Why am I telling you all of this? Because when I got home after two hours of running from place to place, I was hot (it's 93 degrees outside, according to Siri), but not frazzled. Instead, I felt accomplished. Lighter, even. The things that had been weighing me down were done and I was free to move on to the things I wanted to do.
Which got me thinking. Why do we get such a sense of accomplishment out of checking things off our lists? I know another list is lurking in the wings, its items lining up like so many actors preparing to make an entrance, but still, revel in that neat line of check marks.
So, I looked it up, and found a nice, succinct article in The Guardian by Louise Chunn that sums it all up rather nicely. According to Dr. David Cohen, who sounds like someone I want to meet (his family thinks he's "chaotic," but he credits his lists with keeping him from being just that), the satisfaction we get from checking things off those lists begins with the lists themselves.
"Cohen puts our love of to-do lists down to three reasons: they dampen anxiety about the chaos of life; they give us a structure, a plan that we can stick to; and they are proof of what we have achieved that day, week or month."Sounds about right.

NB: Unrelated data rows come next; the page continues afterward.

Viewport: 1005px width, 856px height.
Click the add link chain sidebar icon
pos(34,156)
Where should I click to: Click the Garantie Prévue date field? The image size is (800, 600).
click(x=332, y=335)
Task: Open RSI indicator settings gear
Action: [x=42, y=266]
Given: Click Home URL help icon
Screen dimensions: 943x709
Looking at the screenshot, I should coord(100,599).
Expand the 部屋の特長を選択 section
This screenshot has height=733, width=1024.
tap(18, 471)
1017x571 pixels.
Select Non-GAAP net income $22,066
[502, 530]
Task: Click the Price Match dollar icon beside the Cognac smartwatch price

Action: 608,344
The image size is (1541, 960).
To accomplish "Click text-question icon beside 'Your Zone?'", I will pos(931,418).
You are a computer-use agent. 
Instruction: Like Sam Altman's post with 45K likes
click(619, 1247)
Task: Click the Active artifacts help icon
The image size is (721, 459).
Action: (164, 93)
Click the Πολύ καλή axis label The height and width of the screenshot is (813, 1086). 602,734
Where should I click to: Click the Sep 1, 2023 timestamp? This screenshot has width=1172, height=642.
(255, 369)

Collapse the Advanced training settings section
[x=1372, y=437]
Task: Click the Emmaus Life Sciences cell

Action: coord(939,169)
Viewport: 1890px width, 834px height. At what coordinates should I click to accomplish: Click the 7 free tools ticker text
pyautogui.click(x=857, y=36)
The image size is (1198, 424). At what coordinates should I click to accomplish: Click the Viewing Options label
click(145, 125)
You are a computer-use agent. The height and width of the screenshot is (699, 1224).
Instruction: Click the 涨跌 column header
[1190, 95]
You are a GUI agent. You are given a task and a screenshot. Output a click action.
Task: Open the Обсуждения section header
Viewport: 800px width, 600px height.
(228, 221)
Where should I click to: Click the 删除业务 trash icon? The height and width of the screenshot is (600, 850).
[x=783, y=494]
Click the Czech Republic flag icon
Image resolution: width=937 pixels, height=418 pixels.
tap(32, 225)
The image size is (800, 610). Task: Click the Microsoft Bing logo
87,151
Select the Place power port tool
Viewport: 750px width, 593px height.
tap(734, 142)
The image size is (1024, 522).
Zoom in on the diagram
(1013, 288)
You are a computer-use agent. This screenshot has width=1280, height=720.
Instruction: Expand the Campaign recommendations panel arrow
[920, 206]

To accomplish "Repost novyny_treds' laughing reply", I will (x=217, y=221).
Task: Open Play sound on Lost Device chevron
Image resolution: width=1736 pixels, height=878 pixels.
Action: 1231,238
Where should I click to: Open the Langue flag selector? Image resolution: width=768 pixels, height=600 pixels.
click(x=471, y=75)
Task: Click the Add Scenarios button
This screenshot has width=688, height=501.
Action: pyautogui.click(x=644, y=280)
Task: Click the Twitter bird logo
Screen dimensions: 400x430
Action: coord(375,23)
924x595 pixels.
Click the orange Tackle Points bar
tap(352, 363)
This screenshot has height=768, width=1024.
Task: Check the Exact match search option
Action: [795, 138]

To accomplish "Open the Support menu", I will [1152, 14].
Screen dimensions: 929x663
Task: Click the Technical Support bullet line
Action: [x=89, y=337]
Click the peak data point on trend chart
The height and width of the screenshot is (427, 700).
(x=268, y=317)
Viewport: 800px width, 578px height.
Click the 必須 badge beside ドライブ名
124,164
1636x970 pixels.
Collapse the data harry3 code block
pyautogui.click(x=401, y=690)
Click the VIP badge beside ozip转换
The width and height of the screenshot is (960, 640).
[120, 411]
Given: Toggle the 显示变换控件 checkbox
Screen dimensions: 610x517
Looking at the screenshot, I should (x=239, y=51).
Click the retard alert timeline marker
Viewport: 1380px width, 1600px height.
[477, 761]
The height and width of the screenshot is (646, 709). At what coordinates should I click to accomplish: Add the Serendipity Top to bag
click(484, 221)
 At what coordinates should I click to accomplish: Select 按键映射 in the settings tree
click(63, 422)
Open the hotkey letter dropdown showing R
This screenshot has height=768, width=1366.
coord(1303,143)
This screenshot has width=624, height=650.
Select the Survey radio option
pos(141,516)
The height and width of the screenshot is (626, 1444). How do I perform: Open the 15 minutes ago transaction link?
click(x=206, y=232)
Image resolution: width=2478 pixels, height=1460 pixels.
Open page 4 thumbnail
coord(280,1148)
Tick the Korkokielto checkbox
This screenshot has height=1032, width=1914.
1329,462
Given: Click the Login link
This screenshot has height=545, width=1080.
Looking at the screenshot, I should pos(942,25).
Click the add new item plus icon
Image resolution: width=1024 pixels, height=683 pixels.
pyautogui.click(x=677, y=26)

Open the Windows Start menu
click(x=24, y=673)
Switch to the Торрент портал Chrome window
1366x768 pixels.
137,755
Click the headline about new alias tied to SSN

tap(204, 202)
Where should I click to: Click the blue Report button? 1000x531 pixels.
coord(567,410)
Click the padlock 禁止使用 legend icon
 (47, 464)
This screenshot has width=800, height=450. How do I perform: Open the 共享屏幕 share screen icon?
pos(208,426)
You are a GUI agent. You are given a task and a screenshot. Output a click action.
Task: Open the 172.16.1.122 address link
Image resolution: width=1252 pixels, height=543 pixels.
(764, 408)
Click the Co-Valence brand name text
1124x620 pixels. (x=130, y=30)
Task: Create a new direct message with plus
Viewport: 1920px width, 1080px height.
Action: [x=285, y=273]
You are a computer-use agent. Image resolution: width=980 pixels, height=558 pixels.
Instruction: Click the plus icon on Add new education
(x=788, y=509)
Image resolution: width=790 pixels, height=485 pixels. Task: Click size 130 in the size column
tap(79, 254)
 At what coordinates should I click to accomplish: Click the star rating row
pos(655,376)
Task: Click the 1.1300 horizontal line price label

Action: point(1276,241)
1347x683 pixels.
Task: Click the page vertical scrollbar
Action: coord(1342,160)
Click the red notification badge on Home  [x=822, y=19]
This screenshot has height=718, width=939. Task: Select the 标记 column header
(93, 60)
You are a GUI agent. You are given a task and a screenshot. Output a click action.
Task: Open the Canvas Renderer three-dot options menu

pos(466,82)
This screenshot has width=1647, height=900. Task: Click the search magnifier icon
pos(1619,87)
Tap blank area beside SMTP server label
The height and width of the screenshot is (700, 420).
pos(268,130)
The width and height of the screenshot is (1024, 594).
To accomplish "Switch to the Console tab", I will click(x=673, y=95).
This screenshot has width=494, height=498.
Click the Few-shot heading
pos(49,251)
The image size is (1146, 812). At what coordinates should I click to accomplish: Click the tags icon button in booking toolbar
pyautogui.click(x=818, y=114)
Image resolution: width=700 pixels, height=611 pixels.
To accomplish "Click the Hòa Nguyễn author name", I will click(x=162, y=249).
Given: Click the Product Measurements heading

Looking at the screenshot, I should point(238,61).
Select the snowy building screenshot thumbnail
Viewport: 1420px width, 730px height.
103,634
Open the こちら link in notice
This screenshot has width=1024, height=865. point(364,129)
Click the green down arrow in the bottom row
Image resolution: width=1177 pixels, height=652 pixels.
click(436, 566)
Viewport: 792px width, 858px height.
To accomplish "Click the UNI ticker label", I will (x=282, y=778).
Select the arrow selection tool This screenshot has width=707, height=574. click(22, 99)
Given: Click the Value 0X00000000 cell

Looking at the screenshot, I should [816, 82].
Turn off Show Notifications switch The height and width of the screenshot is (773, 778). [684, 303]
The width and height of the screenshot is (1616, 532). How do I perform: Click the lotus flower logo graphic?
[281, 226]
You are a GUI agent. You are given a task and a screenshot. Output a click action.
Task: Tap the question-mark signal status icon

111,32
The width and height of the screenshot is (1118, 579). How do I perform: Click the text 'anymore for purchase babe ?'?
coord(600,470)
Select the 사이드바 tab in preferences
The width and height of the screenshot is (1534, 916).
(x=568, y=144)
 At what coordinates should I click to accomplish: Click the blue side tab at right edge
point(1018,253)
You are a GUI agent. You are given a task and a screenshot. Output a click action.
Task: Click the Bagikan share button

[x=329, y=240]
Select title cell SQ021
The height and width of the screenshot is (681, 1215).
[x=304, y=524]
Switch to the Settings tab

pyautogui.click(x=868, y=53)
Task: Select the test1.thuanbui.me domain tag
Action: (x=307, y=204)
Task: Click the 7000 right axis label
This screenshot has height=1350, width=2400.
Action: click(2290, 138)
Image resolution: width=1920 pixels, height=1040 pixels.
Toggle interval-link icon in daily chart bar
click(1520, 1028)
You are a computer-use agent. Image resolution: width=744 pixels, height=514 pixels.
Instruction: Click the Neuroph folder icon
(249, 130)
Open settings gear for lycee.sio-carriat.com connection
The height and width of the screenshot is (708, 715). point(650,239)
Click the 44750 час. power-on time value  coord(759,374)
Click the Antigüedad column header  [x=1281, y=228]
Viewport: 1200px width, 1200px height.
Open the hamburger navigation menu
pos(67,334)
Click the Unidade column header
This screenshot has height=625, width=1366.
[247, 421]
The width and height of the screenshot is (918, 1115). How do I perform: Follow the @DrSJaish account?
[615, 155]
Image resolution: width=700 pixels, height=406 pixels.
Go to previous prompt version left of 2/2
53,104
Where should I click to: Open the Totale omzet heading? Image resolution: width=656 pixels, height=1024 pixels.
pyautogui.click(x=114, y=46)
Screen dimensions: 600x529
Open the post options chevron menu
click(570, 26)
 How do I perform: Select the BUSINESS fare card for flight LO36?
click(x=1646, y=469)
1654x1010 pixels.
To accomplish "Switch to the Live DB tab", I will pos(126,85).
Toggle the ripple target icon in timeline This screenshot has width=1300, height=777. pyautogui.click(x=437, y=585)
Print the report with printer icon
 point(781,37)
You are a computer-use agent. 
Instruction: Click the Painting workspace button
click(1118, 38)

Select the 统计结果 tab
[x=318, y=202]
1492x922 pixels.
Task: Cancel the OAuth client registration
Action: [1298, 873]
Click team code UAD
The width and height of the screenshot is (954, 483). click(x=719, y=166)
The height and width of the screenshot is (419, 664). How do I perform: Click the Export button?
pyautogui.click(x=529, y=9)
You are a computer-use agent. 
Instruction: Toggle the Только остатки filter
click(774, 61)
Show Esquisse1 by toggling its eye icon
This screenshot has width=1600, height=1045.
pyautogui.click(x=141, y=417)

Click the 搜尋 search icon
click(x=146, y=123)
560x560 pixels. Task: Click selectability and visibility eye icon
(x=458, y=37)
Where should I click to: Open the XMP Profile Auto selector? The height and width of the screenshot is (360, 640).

I'm less keen to meet another of Chunn's sources, "time management expert David Allen." (Not a fan of experts who write off a whole population as "wrong"). Allen says our lists need to be specific, too, in order for us to be productive. I disagree -- a key word is often all I need as a line item on my lists -- but I guess that would make me wrong.
Regardless of how I should make my lists or why checking things off them makes me happy, I am pleased to have tackled them this morning. Not only are those things off my mind (and my list), I can now sit in my air-conditioned house and write instead of running around during the hottest part of the day.
Rewarding indeed.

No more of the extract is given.